Kurenai tipped her chin. “And yet you were worried about Tousaki wanting to kill Nomiya?”
“We can’t currently do anything about the grandfather whether he’s alive or dead,” Genma said. “Even if he were alive, revenge for abuse a decade in the past isn’t going to erase the damage it did. So right now, yes, I’m worried about Tousaki wanting to kill Nomiya. I don’t think he will. But I’m worried.”
“I’m not worried about him killing Nomiya,” Raidou said. “I’m worried about him being distracted and getting himself killed by some goddamn demon or Mist ninja or falling tree.” All valid worries, and probably more likely than Ryouma going rogue, Genma had to admit.
“Also slightly concerned about Hatake burning down the village,” Raidou added, “but I don’t think he was serious. Mostly.”
“Who can tell with Hatake,” Genma said. “He didn’t sound like he was kidding. I’ll be happy if we manage to avoid any unplanned civic destruction — it would be a first for us. So far we’ve brought down a mine, a port, and a water distribution system — though that last one was within the mission scope.”
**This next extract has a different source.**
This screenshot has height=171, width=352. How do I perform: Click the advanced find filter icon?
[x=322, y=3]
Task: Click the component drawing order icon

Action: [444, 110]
“Announcing his intention would technically make it planned civic destruction,” Raidou said, which wasn’t exactly the point Genma’d been trying to make. It didn’t really seem to be the point Raidou was chasing either. He scrubbed a hand over his face, yawning behind his fingers as his palm scraped over his beard stubble. “I think we’re going in circles.”
“You’re his officers,” Kurenai said quietly. “You have the authority to pull him off this mission. Will you?”
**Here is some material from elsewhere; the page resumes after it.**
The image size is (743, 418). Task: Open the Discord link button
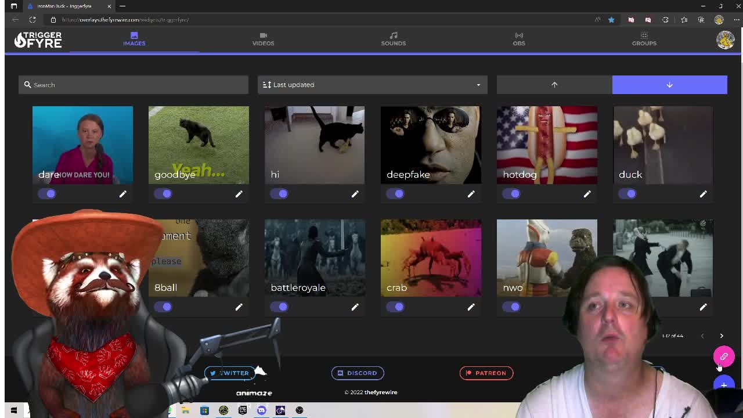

“If I have to,” Genma said. “But right now I don’t think that’s where this is going.” He caught Raidou’s yawn, echoing it with one of his own. “This is… I just think we need to keep an eye on him and backstop him before there’s a real problem.”
Raidou reached over to clap a hand on Genma’s shoulder, clambering to his feet. “He survived the last three. If he falls apart, we’ll pull him. But I think — I hope — he’s stronger than that.”
That felt like a good final word on the subject. Genma got to his feet, too. “A good night’s sleep ought to help his mood, too. I’ve got first watch and Hatake’s taking second. If you take third we can let Tousaki sleep until dawn.”
“Done.” Raidou twisted his back one way and then the other, one last limber up before settling down for the night. “Don’t stay up too late, Yuuhi,” he advised. Grabbing a cup and his toothbrush, he headed for the river’s edge to wash up before bed.
“I anchored distraction wards about fifteen meters out,” Kurenai said. “If something crosses the perimeter, they’ll flare.” When Genma nodded, she picked her chopsticks and rice back up, but didn’t take a bite. A complicated emotion flitted across her features before her gaze landed on Genma. “Don’t spend your whole watch worrying, either.”
Genma wasn’t sure what to make of the sudden curl of warmth in his chest. “I won’t. I— thank you, Yuuhi.” Feeling numb-tongued and a little out of his depth, Genma went to wash his face in the icy water next to Raidou. When he got back to the fire, Kurenai’s seat was empty, and her shoes were outside her tent.